THE TASK:
Count the lines in the items below that contain the string "width", treating uppercase and lowercase letters as different, and give only that number.

PROVIDED INFORMATION:
● ● ● ● ●

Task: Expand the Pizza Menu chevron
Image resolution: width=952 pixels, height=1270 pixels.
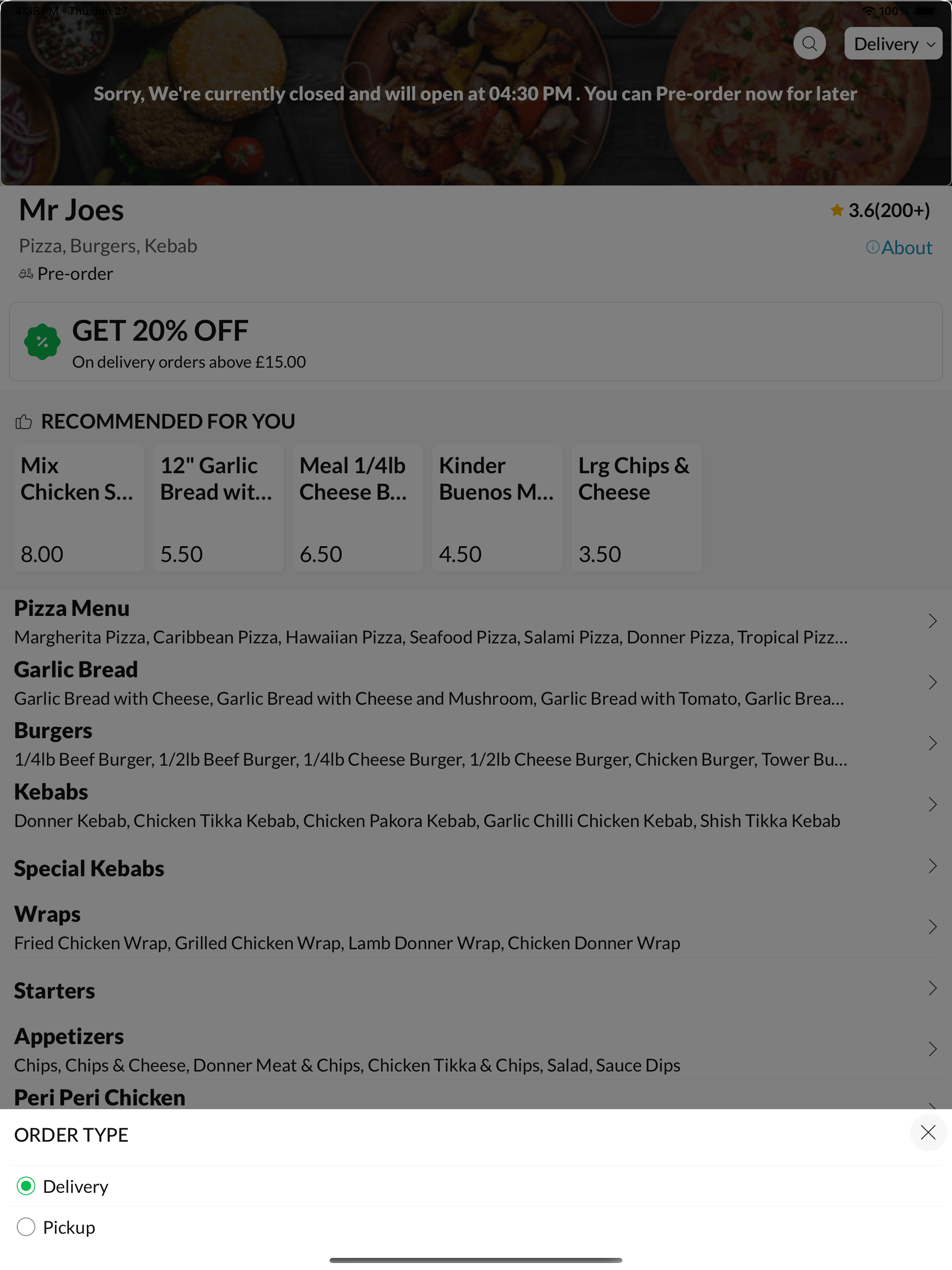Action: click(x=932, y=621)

● ● ● ● ●

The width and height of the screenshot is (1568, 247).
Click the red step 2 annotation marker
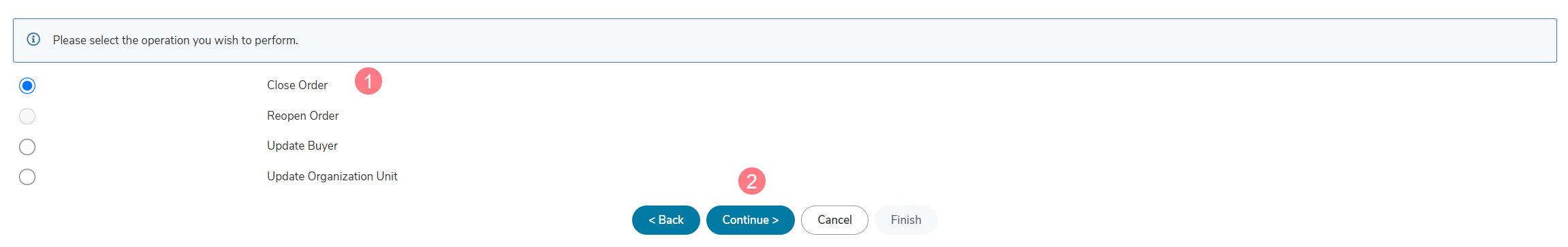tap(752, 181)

● ● ● ● ●

OUTPUT BELOW:
2